Your task:
Look through the entries below and count the lines that contain "agent". Reply with that number only.

--- Dataset content Enclosed Below ---

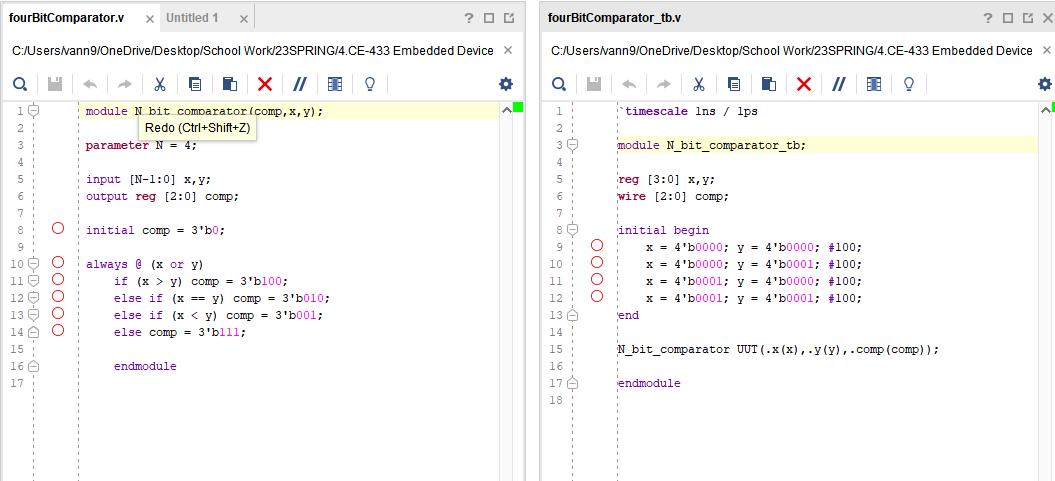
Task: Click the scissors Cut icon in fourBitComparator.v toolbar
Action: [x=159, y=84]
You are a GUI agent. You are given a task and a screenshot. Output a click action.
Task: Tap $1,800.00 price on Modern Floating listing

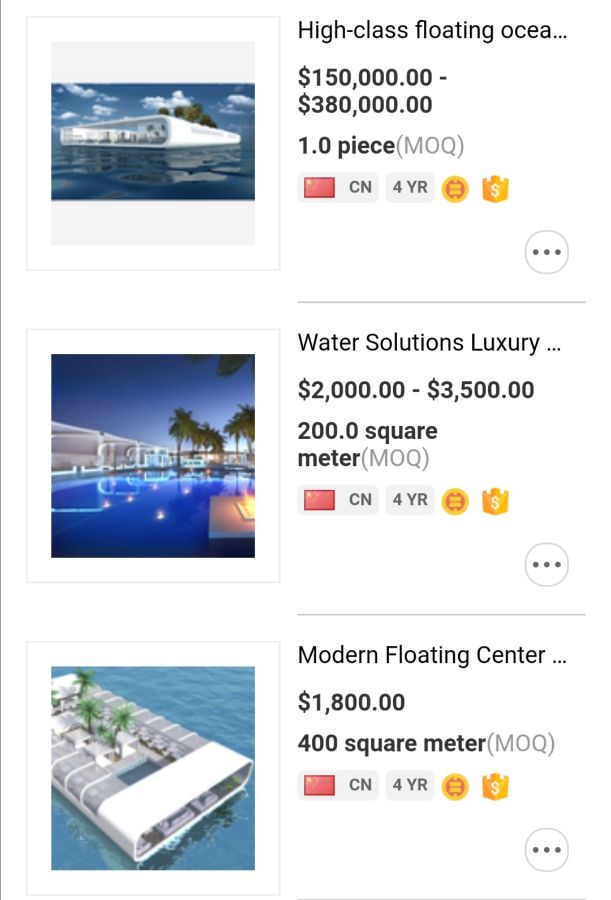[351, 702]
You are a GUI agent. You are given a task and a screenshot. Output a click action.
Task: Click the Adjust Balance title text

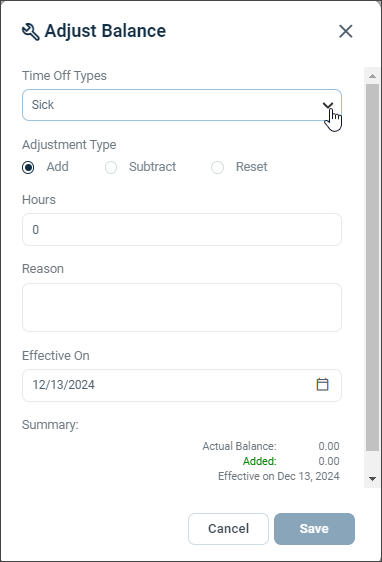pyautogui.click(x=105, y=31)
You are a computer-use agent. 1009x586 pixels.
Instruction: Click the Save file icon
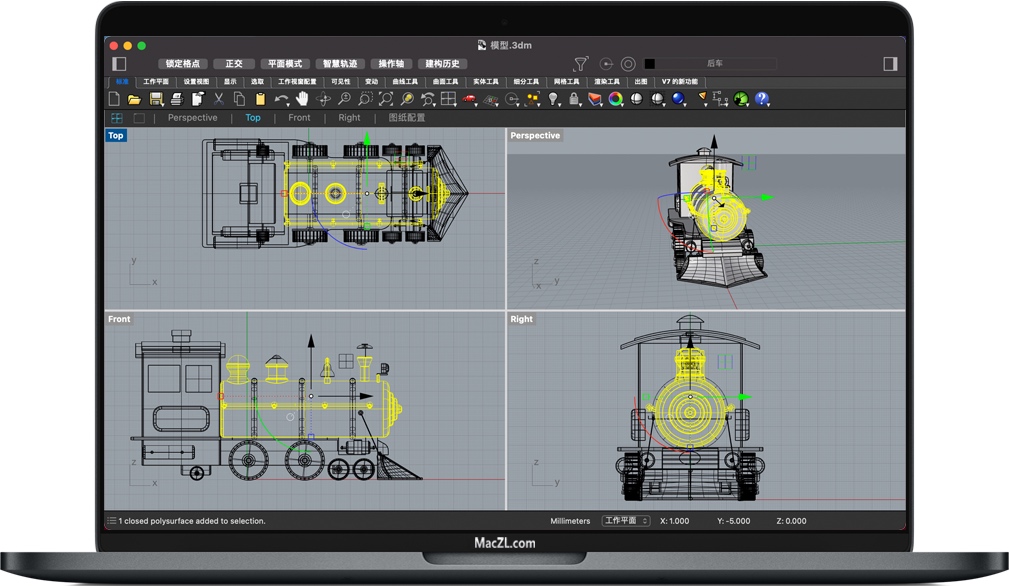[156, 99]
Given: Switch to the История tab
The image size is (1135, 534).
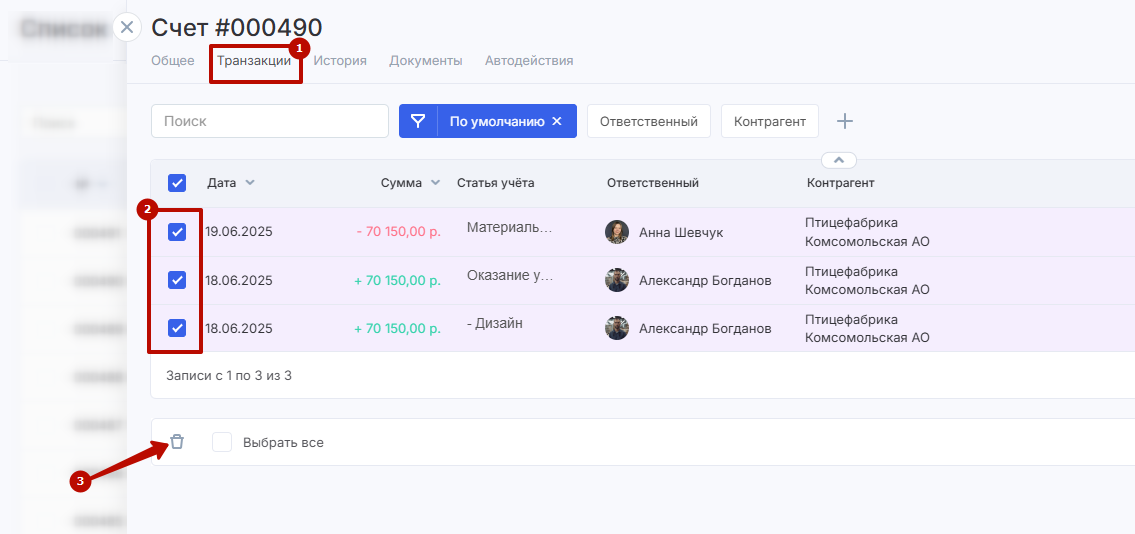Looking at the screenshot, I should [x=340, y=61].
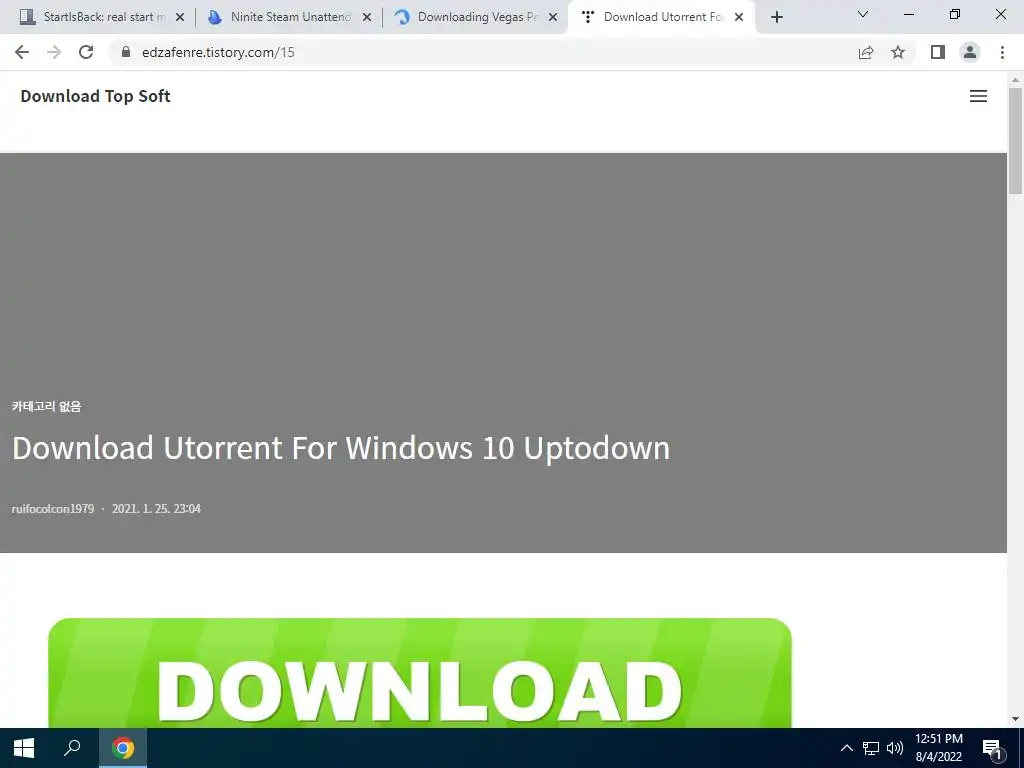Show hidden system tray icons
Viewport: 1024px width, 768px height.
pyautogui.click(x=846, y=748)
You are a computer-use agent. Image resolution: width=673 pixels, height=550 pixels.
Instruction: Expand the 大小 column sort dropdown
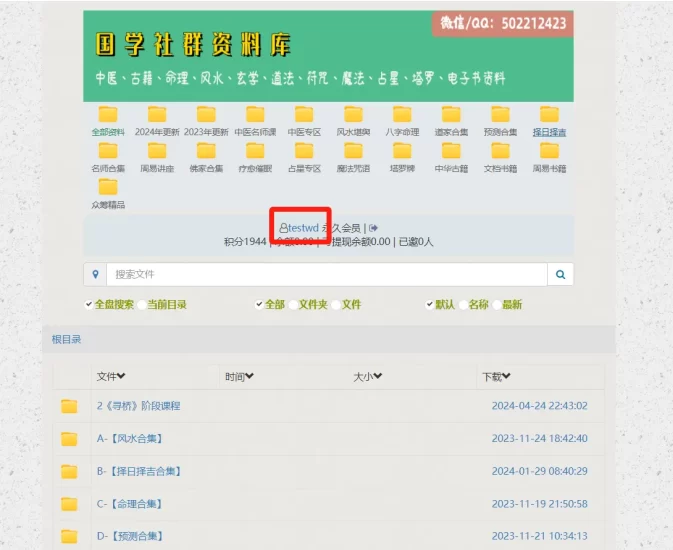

--- End of Enclosed Dataset content ---

Task solution:
4